### INSTRUÇÕES E REQUISITOS
Transcreva na íntegra, sem nenhuma alteração, o texto sobre o bando de Lampião e a invasão de Mossoró.

Lampião novinho, no bando do cangaceiro Sinhó Pereira, em foto do memorial da Praça da Resistência, em Mossoró - RN 
Lampião novinho, no bando do cangaceiro Sinhó Pereira, em foto do memorial da Praça da Resistência, em Mossoró - RN

Reuniram os bandos e fecharam os detalhes da estratégia de invasão da cidade. Começaram a marcha por Apodi, primeira cidade a ser invadida e pilhada. Varreram todos os lugarejos no caminho, trazendo consigo prisioneiros coronéis e proprietários de fazendas na região. Um deles, Coronel Gurgel, ficou uma longa temporada em poder dos cangaceiros. Conta em seu diário que tinha longas conversas sobre política com Lampião e foi sempre tratado com respeito. A pedido de Lampião, antes da invasão, Gurgel escreveu o primeiro bilhete de guerra para o Prefeito Rodolpho Fernandes, propondo uma trégua. Dizia que o bando era numeroso, com mais de 150 homens armados até os dentes, indicando ser uma boa opção pagar o valor de 400 contos de réis e com a promessa de que Lampião nunca mais andaria por aquelas bandas. A saber, o valor inicialmente pensado pelo Capitão eram 500 contos de réis, mas o habilidoso coronel o convenceu a diminuir o montante. Ao final do bilhete ele ainda pedia que o Prefeito lembrasse ao seu sobrinho, gerente do Banco do Brasil de Mossoró, que enviasse os 21 contos de réis para o pagamento do resgate “deste pobre velho desvalido”.

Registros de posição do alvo
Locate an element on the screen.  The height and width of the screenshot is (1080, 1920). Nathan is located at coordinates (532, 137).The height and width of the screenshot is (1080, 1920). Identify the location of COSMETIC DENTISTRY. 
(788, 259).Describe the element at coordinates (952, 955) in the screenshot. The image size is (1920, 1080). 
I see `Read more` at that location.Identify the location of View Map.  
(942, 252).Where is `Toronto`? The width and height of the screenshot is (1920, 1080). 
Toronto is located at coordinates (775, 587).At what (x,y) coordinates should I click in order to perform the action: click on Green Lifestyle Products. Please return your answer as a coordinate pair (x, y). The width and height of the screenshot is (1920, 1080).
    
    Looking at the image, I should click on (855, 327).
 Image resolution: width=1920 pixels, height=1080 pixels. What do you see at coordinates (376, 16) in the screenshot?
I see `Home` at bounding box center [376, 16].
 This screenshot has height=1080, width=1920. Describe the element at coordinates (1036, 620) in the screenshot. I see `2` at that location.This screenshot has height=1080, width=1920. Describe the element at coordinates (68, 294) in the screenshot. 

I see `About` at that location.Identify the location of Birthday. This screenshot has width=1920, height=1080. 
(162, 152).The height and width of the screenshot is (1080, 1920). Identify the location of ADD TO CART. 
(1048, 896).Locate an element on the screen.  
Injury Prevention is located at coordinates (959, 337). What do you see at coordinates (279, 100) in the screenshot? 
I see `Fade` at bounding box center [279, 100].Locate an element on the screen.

### RESULTADO
Lampião novinho, no bando do cangaceiro Sinhó Pereira, em foto do memorial da Praça da Resistência, em Mossoró - RN 
Lampião novinho, no bando do cangaceiro Sinhó Pereira, em foto do memorial da Praça da Resistência, em Mossoró - RN

Reuniram os bandos e fecharam os detalhes da estratégia de invasão da cidade. Começaram a marcha por Apodi, primeira cidade a ser invadida e pilhada. Varreram todos os lugarejos no caminho, trazendo consigo prisioneiros coronéis e proprietários de fazendas na região. Um deles, Coronel Gurgel, ficou uma longa temporada em poder dos cangaceiros. Conta em seu diário que tinha longas conversas sobre política com Lampião e foi sempre tratado com respeito. A pedido de Lampião, antes da invasão, Gurgel escreveu o primeiro bilhete de guerra para o Prefeito Rodolpho Fernandes, propondo uma trégua. Dizia que o bando era numeroso, com mais de 150 homens armados até os dentes, indicando ser uma boa opção pagar o valor de 400 contos de réis e com a promessa de que Lampião nunca mais andaria por aquelas bandas. A saber, o valor inicialmente pensado pelo Capitão eram 500 contos de réis, mas o habilidoso coronel o convenceu a diminuir o montante. Ao final do bilhete ele ainda pedia que o Prefeito lembrasse ao seu sobrinho, gerente do Banco do Brasil de Mossoró, que enviasse os 21 contos de réis para o pagamento do resgate “deste pobre velho desvalido”.